Also...not to be rude, but there is more to a stud male than being conformationally sound and possessing a working ability. This business is not entirely based on merit. How well you campaign and what kind of connections you have can sometimes be more valuable in getting your stud out there than possessing actual ability. Go with a female if you want to breed. There's a very small chance that you will be able to get a stud quality male. Think about it. A male can potentially be studded till he dies at 10 years old. A female has 3-4 litters between age 2-7 and then gets retired from breeding. It's going to be a LOT harder to squeeze your male into the running when there are so many really GOOD males around already that have proven breeding ability. Remember a good dog doesn't have to necessarily produce well. Some dogs can excel in the ring or field, and be no good at producing pups, while other dogs are mediocre-looking (in terms of conformation) and produce very nice puppies. So really what I mean by all that is...by having stringent restrictions on who can use your male when you don't have an established foothold in the business means that you are probably not going to have too many females inquiring about your male. And the females who DO inquire are probably not worth your time. Now I could be completely wrong and you can get a fantastic stud male right away...but most likely that won't happen so if you are really interested in breeding, think about a female. Then YOU get to pick, you don't have to wait around to get picked  

Most of us go into something with an idealization, but after we are faced with reality, we reshape our expectations to catch up with reality. When I first started looking into working dogs, I thought I would be able to slap on a V and SchH3 on my dog no problem! Now that I'm in it...I realize just how difficult it all is and how much work breeders/handlers put into their dogs. It's not an easy road. So if I were you, I would do it for the love of the game. Do it because you love it and if breeding is in your future, it will happen. Most of us won't breed our first competition dog. Use your dog as a learning tool. You'll see what I mean when you get the dog and start competing


----------



## Liesje (Mar 4, 2007)

As far as the choice of breeders, they are very different lines/types so I would wonder why those two are the final choices and how you will decide between them?


----------



## GsdLoverr729 (Jun 20, 2010)

I chose one working and one show so that after my research on participating in SchH and shows, I will have at least one breeder for each (will not have to be dissapointed I guess). I don't really plan to become a breeder (if I do wind up doing so, I intend to take my time until I'm at LEAST midthirties, possibly a bit older so that I know what I'm doing).
I just know that I will not neuter without medical reason, so if he (in not only my eyes but the eyes of proffessionals) is a dog that would do well bred, then I MAY stud him.
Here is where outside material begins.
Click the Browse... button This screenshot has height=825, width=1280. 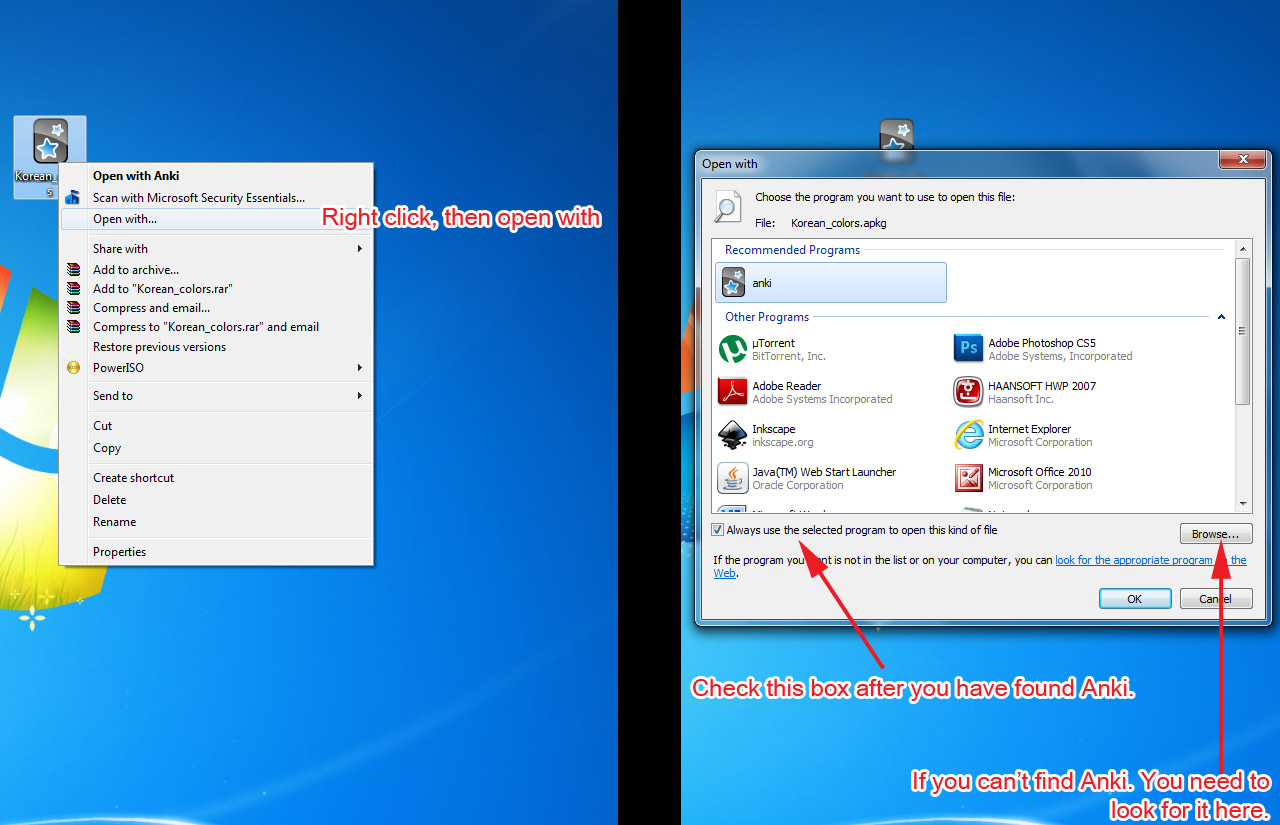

Again, if the breeder agrees. And of course if anyone with a worthy female shows interest.
My goal, should I breed, would be to get solid temperament, good confirmation, good health and working ability. Which is why I asked about doing SchH and shows 
I don't require being able to breed my next guy. I'm more or less curious how it would/should pan out id he is worthy of being bred. 
I definitely won't take the steps to being a true breeder until I can afford to have the right dogs, know this wonderful breed inside out, have the land for it and so on 

Edit- From what I have seen of inbreeding it is negative, however that was multiple generations of it (at least six). So I migh as well ask... What is tbe effect of inbreeding shepherds?


----------



## GsdLoverr729 (Jun 20, 2010)

Also- Does anyone have a link to good site for learning about the lines? I couldn't find a thread dedicated to all the lines/types and Google is turning up nadaaa.


----------



## martemchik (Nov 23, 2010)

GsdLoverr729 said:


> Also- Does anyone have a link to good site for learning about the lines? I couldn't find a thread dedicated to all the lines/types and Google is turning up nadaaa.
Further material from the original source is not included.